◆ **Directions for this task**: Scan the entries for lines with the word "sách", then copy those lines.

Collection entries

--- --- ---

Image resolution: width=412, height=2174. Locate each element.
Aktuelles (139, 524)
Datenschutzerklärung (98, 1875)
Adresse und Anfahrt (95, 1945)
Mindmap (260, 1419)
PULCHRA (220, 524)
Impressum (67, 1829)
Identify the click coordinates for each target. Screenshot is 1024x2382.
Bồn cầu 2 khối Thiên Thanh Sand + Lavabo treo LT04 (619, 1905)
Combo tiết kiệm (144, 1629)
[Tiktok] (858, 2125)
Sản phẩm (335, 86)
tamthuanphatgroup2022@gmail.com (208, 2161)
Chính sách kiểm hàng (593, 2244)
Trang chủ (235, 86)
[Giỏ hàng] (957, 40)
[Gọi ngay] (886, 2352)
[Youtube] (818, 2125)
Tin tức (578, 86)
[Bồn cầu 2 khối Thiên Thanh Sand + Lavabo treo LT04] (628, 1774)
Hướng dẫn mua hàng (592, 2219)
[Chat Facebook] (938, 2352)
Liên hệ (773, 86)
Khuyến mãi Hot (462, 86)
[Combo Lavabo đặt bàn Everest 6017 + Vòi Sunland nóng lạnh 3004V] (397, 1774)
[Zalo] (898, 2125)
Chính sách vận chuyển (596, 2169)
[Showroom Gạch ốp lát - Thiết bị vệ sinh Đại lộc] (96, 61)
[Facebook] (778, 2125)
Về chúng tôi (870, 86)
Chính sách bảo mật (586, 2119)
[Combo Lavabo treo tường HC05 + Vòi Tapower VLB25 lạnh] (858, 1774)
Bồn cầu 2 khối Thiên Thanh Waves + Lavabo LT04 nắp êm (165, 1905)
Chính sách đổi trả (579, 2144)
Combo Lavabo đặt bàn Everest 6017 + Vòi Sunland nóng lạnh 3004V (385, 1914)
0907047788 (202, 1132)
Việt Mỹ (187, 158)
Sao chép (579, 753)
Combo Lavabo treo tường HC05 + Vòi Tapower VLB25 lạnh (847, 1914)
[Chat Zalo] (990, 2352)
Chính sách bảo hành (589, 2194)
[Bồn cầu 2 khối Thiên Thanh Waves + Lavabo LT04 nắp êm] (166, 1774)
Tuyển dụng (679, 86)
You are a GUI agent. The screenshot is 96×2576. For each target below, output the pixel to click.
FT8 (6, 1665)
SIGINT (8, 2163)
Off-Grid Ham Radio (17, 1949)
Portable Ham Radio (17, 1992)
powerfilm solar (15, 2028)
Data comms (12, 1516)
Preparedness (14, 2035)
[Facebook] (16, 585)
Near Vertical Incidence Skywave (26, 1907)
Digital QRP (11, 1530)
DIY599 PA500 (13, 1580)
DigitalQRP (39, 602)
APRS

--- --- ---

◆ **Your response**:
Chính sách kiểm hàng (593, 2244)
Chính sách vận chuyển (596, 2169)
Chính sách bảo mật (586, 2119)
Chính sách đổi trả (579, 2144)
Chính sách bảo hành (589, 2194)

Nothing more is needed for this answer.